* TASK DETAILS *
Render the material as a numbered list, from its first line through the line containing "Click the Leave", leaving out any blank lines.

* SUPPLIED MATERIAL *
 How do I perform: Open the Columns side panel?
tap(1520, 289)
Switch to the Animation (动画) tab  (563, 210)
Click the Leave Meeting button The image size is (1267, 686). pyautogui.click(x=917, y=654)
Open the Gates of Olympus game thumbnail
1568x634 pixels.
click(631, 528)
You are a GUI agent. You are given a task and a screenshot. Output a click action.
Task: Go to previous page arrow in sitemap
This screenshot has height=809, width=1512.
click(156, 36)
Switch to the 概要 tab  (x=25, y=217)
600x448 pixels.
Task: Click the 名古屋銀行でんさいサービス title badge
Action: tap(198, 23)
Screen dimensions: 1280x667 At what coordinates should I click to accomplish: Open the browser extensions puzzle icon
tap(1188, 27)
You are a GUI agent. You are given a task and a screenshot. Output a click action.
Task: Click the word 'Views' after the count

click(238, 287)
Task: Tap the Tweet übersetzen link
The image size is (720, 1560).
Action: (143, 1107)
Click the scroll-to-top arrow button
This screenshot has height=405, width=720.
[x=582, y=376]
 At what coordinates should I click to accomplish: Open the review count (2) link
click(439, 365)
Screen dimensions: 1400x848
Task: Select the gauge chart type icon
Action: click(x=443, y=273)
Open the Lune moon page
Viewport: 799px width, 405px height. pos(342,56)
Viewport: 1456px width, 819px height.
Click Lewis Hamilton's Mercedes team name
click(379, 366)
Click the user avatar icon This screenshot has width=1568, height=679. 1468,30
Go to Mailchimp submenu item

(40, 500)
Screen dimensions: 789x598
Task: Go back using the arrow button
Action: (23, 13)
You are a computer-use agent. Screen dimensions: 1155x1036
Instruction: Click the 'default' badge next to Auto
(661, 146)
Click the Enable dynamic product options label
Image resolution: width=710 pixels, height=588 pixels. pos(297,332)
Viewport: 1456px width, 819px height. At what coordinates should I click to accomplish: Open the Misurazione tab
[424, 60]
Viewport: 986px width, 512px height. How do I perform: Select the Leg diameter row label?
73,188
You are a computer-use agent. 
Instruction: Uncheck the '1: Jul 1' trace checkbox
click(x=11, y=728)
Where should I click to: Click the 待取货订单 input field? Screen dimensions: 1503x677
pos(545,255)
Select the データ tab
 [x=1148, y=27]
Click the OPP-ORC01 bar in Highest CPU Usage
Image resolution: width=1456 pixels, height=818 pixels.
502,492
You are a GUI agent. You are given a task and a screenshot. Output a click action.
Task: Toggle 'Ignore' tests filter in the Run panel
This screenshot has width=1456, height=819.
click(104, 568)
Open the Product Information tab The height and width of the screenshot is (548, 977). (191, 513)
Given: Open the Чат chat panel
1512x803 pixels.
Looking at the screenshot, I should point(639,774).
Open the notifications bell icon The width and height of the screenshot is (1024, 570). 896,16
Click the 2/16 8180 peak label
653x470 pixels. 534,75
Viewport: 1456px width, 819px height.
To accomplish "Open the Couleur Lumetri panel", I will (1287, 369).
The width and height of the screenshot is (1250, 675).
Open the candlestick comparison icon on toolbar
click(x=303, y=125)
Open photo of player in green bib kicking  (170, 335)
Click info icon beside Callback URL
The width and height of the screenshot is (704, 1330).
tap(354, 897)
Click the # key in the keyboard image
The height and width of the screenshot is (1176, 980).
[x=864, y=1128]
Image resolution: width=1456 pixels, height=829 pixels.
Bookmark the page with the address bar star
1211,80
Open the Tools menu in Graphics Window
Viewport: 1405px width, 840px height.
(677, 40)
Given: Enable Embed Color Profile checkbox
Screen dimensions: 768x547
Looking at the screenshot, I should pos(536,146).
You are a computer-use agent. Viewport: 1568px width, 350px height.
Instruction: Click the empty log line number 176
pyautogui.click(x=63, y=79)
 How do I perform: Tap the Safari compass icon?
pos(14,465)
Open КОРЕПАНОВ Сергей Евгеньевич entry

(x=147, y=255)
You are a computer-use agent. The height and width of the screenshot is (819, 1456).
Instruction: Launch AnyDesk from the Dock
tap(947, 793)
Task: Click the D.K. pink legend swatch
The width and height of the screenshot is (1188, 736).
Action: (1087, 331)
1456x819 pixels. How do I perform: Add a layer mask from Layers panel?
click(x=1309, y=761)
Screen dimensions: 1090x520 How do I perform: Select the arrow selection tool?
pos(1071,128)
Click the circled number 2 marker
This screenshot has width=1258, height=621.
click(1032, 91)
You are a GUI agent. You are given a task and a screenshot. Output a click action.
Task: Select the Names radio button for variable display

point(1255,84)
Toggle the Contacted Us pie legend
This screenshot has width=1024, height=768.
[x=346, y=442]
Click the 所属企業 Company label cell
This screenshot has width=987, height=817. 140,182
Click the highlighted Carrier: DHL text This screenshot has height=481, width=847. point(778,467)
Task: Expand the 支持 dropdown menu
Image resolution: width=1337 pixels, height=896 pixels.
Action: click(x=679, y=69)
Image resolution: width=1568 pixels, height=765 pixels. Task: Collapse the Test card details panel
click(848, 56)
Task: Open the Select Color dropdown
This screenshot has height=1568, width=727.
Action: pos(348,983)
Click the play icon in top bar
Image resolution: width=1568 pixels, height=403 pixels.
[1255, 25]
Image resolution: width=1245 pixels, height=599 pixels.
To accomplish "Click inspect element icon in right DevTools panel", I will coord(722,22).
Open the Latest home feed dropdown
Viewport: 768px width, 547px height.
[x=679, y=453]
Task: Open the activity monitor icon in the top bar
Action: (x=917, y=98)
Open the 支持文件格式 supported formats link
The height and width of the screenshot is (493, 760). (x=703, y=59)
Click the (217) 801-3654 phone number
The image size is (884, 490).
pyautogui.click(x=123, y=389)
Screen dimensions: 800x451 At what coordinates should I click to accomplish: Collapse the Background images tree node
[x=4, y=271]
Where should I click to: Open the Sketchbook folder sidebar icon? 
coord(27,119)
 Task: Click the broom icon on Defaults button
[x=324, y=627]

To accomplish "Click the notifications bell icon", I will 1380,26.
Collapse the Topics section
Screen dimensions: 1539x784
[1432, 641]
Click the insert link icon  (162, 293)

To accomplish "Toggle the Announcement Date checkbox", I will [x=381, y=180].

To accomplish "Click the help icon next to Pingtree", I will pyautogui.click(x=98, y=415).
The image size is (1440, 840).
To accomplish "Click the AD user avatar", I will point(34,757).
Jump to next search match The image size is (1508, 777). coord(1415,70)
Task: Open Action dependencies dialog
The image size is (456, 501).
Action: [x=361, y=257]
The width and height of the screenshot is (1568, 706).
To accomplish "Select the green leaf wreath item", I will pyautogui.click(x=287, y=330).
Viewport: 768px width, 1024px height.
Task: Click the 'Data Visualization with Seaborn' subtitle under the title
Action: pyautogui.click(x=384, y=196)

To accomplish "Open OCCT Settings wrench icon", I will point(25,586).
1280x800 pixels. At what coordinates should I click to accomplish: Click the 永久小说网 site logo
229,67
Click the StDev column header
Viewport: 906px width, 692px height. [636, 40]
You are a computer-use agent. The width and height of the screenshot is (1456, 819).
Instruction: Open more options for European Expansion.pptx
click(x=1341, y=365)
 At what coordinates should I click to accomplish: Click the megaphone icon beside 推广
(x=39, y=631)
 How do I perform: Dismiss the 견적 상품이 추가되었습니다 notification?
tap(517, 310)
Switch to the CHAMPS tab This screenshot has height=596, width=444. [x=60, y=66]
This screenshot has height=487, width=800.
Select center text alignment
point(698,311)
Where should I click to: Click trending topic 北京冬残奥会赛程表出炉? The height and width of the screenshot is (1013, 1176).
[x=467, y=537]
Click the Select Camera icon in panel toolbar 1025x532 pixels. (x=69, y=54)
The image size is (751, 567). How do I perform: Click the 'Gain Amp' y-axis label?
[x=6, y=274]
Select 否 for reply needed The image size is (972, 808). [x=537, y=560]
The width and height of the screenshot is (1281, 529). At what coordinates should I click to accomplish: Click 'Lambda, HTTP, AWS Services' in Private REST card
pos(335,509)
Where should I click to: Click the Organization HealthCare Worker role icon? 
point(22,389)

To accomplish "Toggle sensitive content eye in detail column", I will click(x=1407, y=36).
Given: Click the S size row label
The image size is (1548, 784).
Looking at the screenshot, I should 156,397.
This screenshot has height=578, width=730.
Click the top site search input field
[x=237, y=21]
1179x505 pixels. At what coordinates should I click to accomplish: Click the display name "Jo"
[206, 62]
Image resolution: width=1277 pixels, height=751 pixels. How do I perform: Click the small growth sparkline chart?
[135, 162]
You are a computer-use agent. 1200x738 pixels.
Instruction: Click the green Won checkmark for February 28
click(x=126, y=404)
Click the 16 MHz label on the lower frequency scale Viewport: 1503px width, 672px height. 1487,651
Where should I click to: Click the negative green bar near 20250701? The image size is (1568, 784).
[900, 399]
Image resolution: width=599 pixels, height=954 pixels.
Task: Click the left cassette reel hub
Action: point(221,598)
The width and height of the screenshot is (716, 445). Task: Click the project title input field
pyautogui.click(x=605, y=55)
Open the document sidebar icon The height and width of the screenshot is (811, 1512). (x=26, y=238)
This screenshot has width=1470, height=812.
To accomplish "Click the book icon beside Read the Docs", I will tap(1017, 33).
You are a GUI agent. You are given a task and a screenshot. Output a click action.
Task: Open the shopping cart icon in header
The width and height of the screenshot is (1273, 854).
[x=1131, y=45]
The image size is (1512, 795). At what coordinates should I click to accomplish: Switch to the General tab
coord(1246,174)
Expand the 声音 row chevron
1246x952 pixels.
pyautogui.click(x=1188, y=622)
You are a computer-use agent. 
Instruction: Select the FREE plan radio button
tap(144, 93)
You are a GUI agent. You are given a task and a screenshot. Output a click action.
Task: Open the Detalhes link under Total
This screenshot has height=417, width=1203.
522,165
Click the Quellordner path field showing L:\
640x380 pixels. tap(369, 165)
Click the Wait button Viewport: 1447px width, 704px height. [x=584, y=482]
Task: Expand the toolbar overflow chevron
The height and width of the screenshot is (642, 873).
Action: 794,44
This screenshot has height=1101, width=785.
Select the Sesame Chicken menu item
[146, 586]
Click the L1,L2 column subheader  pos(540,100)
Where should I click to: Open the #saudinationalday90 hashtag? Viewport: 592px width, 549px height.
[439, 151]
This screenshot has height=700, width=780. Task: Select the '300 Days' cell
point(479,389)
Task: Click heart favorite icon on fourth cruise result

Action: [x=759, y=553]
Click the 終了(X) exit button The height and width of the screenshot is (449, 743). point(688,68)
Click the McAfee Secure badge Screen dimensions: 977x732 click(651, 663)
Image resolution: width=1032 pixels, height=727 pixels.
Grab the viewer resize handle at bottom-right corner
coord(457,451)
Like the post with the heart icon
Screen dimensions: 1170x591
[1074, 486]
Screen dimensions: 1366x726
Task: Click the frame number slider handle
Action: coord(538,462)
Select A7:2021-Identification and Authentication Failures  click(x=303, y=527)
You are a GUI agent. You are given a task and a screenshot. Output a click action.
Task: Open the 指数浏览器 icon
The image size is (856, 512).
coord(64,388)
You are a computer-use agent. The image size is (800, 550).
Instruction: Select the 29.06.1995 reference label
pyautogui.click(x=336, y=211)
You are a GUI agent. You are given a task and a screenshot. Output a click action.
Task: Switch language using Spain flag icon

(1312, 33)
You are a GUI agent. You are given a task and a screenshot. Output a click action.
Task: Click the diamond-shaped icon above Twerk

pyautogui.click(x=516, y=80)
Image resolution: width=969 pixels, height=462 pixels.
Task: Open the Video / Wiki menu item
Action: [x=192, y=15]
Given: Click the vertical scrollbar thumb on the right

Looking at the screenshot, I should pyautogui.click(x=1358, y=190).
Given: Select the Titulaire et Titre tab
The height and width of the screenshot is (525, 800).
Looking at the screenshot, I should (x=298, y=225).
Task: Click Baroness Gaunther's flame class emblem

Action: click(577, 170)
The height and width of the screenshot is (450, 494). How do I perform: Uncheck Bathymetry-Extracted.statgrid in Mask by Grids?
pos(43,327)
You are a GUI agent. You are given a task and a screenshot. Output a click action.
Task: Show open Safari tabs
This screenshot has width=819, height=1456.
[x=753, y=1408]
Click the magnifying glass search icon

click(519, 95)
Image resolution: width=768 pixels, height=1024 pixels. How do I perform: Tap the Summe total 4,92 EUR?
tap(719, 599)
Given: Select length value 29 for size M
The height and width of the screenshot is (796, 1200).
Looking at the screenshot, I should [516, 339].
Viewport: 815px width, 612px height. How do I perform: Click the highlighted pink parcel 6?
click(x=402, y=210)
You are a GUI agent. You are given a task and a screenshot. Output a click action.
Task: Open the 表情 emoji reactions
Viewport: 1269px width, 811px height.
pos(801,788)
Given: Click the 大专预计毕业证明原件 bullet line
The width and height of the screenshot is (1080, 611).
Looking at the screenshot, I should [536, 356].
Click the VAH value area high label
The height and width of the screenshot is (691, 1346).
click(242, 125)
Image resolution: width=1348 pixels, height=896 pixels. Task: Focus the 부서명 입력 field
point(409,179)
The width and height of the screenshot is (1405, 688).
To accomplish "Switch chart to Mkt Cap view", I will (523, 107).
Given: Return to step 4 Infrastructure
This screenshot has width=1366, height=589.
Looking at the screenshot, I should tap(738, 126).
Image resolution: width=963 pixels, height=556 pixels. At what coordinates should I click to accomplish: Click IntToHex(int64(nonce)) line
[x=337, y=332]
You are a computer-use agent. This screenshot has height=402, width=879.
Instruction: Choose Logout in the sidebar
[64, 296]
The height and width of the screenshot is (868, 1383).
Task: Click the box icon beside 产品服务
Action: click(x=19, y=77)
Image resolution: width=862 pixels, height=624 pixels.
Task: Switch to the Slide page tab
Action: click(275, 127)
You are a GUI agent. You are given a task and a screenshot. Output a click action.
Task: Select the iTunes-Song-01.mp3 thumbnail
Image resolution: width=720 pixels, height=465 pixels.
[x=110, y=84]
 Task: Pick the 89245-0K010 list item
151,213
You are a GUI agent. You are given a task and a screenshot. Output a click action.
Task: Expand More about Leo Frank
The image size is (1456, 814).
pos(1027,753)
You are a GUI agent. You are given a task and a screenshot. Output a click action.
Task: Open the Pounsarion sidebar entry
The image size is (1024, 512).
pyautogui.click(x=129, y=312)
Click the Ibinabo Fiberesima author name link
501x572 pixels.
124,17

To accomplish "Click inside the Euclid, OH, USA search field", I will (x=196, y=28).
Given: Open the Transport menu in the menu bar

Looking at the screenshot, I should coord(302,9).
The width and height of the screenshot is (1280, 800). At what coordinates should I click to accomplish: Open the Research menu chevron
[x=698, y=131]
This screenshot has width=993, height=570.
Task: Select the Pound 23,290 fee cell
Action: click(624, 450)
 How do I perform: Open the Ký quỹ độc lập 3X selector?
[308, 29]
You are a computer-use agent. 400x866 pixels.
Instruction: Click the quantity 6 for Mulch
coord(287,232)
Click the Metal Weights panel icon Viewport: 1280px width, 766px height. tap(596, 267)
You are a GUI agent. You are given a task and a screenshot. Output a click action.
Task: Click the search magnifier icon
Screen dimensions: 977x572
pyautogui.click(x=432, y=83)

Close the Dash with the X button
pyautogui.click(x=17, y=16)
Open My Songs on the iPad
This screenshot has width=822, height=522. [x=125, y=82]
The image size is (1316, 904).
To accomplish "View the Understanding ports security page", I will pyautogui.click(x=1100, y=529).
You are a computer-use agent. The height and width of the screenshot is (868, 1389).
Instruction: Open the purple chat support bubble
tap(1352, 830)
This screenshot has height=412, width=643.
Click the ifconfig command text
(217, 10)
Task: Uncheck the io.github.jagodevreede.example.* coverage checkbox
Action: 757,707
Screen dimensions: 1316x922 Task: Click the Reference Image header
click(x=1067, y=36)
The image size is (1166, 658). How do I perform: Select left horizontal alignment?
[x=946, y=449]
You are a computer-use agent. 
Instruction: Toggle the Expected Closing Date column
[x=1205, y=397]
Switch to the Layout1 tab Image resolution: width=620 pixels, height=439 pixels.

* EXPECTED OUTPUT *
1.  How do I perform: Open the Columns side panel?
2. tap(1520, 289)
3. Switch to the Animation (动画) tab  (563, 210)
4. Click the Leave Meeting button The image size is (1267, 686). pyautogui.click(x=917, y=654)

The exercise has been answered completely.